By Bernard Abass Kargbo – Public Education Officer, ACC
As part of its quarterly monitoring exercise, the National Anti-Corruption Strategy (NACS) Secretariat has on Monday 28th March 2022 engaged key stakeholders of the Makeni City Council, Bombali and Tonkolili districts councils respectively on the implementation of the NACS 2019-2023 and the contents of the Monitoring Report.
The specific objectives of the engagement as explained by the Director of the NACS Secretariat, Nabilahi-Musa Kamara, are to strengthen the effectiveness of oversight in the implementation of the Strategy by local councils, to ascertain compliance with the actions allocated to councils and track their performance relative to the NACS Implementation Action Plan and to deepen ownership and accountability of the process of the implementation and enhance the functionality of Integrity Management Committees (IMCs).
Nabilahi-Musa Kamara encouraged stakeholders to take ownership of the Strategy, as the Commission is only tasked with the responsibility to coordinate the activities of the Strategy as enshrined in Section 5(1) (c) of the Anti-Corruption Act of 2008 as amended in 2019.
Mr. Kamara said 79 public bodies were monitored in the previous quarter; of the 22 councils, the total agreed action points were 677 across the board but only 416 of these action points were fully implemented, he said. The Director of the NACS Secretariat said the overall performance puts the compliance rate at an average, noting there is more room for improvement.
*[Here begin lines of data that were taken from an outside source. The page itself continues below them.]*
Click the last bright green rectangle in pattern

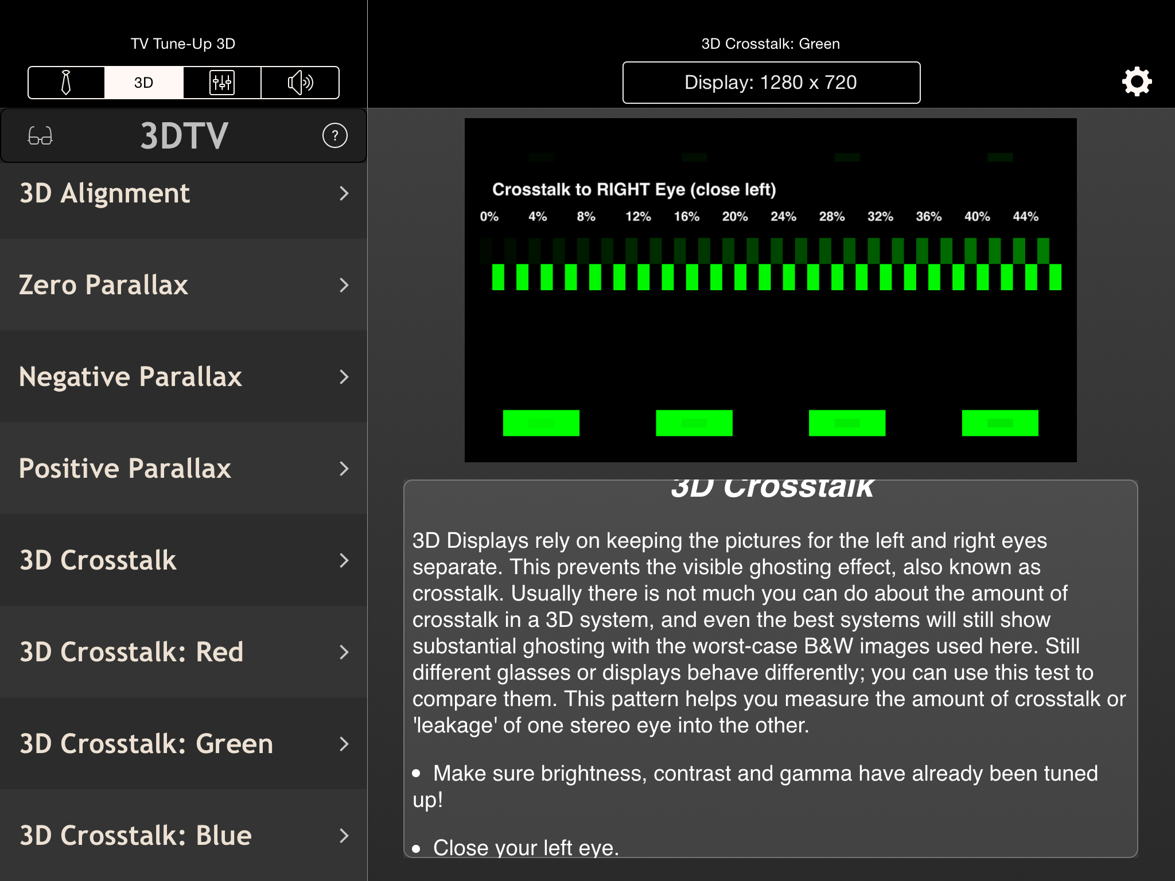tap(1000, 423)
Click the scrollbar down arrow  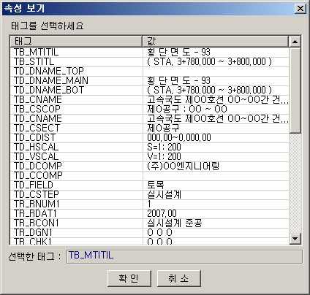pos(295,238)
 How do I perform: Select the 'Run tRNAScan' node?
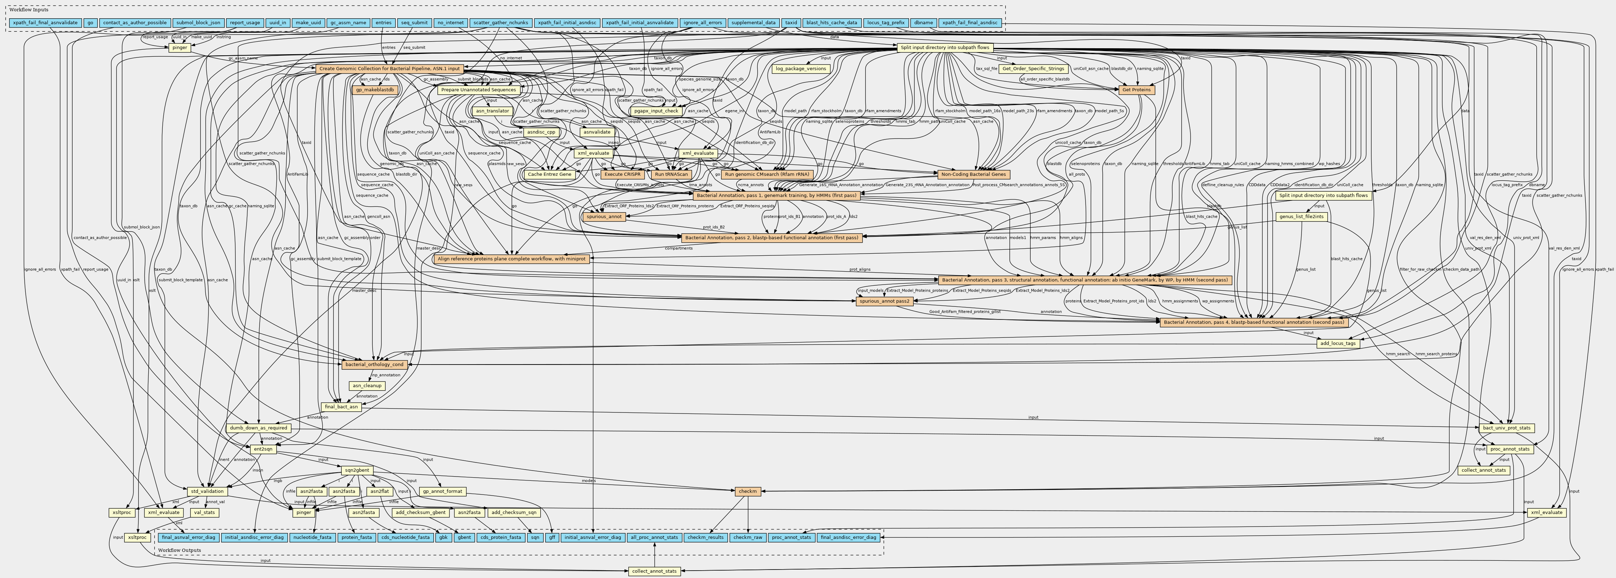click(671, 174)
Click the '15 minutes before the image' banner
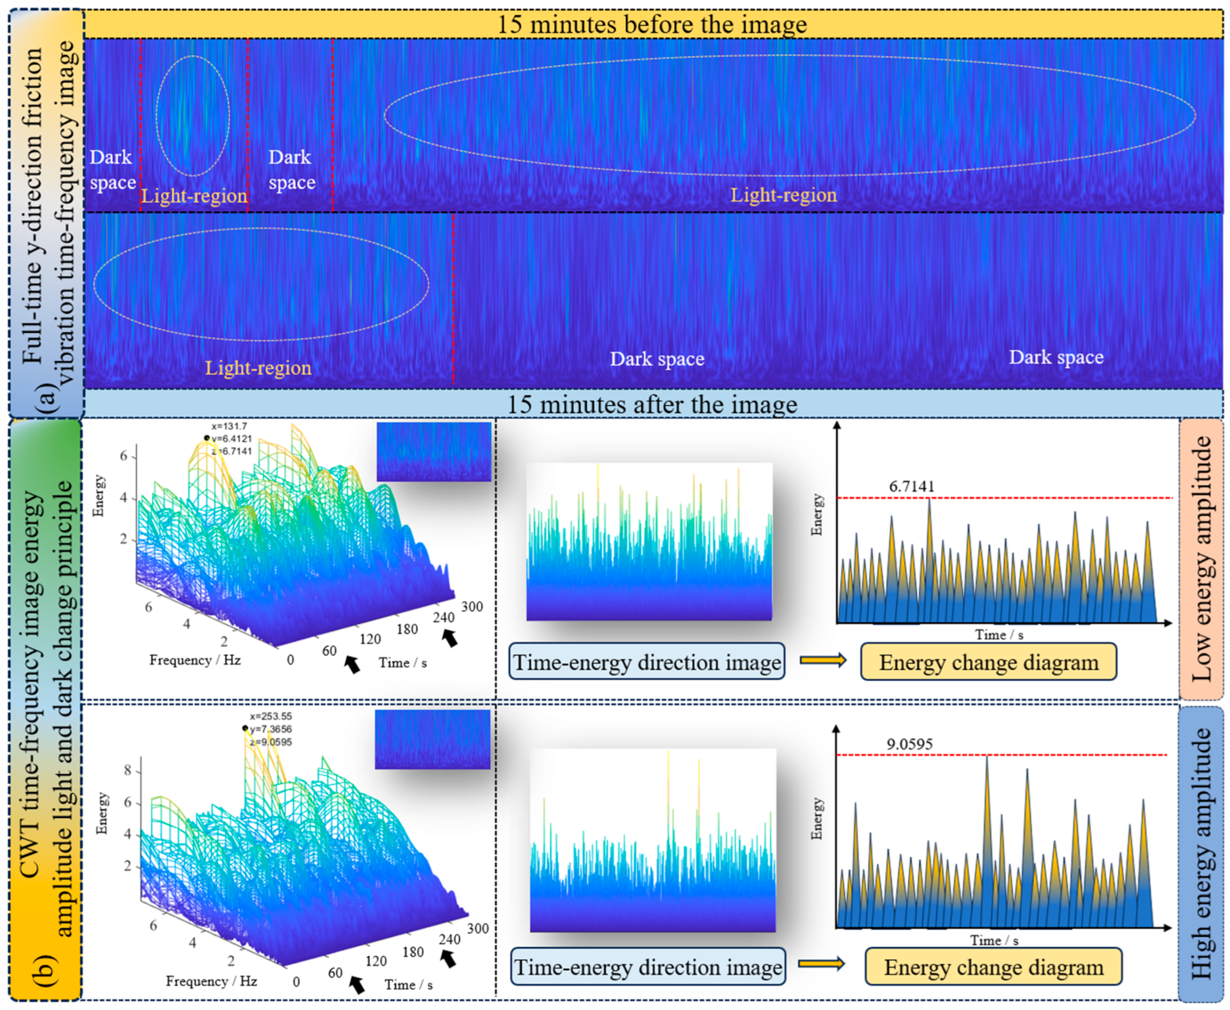This screenshot has height=1010, width=1230. (x=652, y=24)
The main reason for not reaching total compliance was due to the fact that there was poor coordination and lack of managements’ commitment and willingness to support the implementation, he said. “Most authorities viewed the NACS implementation as purely the business of the ACC rather than the responsible sector and in most instances, much time and attention was not given to the coordination and implementation of the NACS by council authorities,” Mr. Kamara concluded.
ACC recommends that the Internal Auditor and the Procurement Officer, two key positions in the Councils to help prevent corruption, should be made to be part of the councils’ managements, if the councils were to achieve full compliance status.
The NACS Steering Committee representative, Winston Mella Jalloh, entreats authorities of the councils to own the fight against corruption through the IMCs. “We will all be accountable in the future for what we do now, and in any case it will come to us to do the right thing even when no one else is watching,” he noted.
On their own part, the three local councils highlighted some of the challenges which hinged on lack of coordination/communication among key institutions responsible for the coordination of district and city councils, weak coordination of the activities of Integrity Management Committees (IMCs) in MDAs and the lack of information sharing between and among management, especially with regards to transfers of key staff and posting of new ones.
All the 3 local councils engaged so far by NACS said there is still room for improvement and reiterated their willingness to work with their respective IMCs in a bid to meet the goals set out in the Strategy.